The two main points of Doty’s article are that 1) she wants her kids to be able to have the same kind of loving marriage that she and her husband have, and 2) she doesn’t want to discover, as an empty nester, that she no longer knows her husband. Some people are so wrapped up in their kids that they lose each other. They allow their children to be the glue that holds the marriage together. This isn’t fair to anyone in the situation, and when the kids fly away, so does mom and dad’s relationship. Sometime over the years, the kids were nurtured, but the marriage wasn’t.
One commenter on this article mentioned that on airplanes, adults must secure their oxygen masks before tending to children. So in the same way, parents need to make sure that their needs are met in order to take care of the kids. This makes logical sense. Sometimes that means “me” time or time apart as a couple, but as Thomas pointed out, we can’t use this as an excuse to ditch our kids on a regular basis. What are the oxygen masks of our relationships? By all means, let your kids see you and your spouse in a stable, loving relationship, but also give them the time and attention they crave.
What makes me sad is Doty’s answer: “I love my kids and would do anything for them. But I love my husband more.”
Wait a minute. Does that mean we have to make a choice between the two?
My choice is for a healthy balance. My choice is for my family. I love my husband and chose to marry him because he’s the man I want to grow old with. And he’s also the guy I wanted to have a family with, not so we could get away from our kids, but so we could be a family and grow together. We love our kids more than we ever imagined we could love anyone. And in loving our boys, our love for each other has grown. Even though Doty seems to think so, I don’t believe that love is quantifiable. Just as I don’t love one son more than another, I don’t love Thomas more than the boys – or vice versa.
If your marriage is solid, your children will see it played out in everyday life, not just in the times when you get away to prove how much you love each other. And while Doty seems to think “sacrifice” is bad, what I thought would be sacrifices (like not being able to go out on a whim or patronize my favorite restaurants as often because diapers eat up the former entertainment budget), don’t matter to me as much now as they used to.
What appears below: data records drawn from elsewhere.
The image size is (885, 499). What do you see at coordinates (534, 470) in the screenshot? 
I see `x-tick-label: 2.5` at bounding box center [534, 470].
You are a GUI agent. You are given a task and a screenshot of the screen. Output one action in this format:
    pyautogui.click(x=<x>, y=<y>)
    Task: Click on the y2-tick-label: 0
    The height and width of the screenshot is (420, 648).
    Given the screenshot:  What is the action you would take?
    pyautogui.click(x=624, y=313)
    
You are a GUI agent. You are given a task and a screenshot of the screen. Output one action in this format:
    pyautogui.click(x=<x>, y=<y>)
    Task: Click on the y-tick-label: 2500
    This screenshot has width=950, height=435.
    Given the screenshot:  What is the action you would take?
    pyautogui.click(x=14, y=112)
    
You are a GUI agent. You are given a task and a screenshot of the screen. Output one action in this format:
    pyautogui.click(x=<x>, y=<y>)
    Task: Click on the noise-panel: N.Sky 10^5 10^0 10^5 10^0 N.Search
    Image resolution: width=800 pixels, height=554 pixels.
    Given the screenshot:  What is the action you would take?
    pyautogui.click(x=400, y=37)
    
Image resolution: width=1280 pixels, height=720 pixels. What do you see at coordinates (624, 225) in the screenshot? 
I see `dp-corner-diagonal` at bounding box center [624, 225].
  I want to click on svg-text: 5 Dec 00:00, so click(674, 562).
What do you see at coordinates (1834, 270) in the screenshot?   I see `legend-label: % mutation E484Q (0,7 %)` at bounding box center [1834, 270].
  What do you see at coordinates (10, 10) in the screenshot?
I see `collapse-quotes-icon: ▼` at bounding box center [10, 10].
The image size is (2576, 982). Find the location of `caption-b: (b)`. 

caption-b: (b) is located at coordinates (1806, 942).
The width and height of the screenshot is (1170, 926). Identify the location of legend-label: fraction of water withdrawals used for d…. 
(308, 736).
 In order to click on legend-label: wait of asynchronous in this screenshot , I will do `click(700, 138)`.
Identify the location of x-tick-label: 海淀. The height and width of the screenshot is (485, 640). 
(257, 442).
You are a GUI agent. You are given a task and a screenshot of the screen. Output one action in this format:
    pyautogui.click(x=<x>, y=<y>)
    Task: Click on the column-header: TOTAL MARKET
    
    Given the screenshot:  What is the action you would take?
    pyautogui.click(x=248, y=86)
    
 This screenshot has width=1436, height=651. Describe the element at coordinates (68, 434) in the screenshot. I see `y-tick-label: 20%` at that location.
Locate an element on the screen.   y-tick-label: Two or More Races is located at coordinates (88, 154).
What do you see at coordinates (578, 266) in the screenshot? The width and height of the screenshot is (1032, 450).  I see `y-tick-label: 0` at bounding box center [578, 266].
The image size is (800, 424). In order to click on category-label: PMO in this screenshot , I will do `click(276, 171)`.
Spending time together with one or both of my kids and as a family is precious, and when Thomas and I do get to have an evening together, it feels more special. But also, some of the sacrifices, such as spending time and money on my kids’ education rather than the latest technology and our dream home, are the kinds of things my parents did for me and that Thomas and I want to do for our kids because it’s part of being responsible for the people we brought into this world, and we want to show them what it looks like to do something special for others besides ourselves. And I guess if it’s something you want, it’s not really a sacrifice but another act of love.
I know the nest will be empty one day, and while Thomas and I will be grateful for renewed freedoms, my hope is that our boys will realize how special our family is – and they will return to the nest often.
Yes, yes and more yes. I agree completely. Love is not limited and it expands to include children as they come along. Who comes first can change day by day or minute by minute. It is all about balance.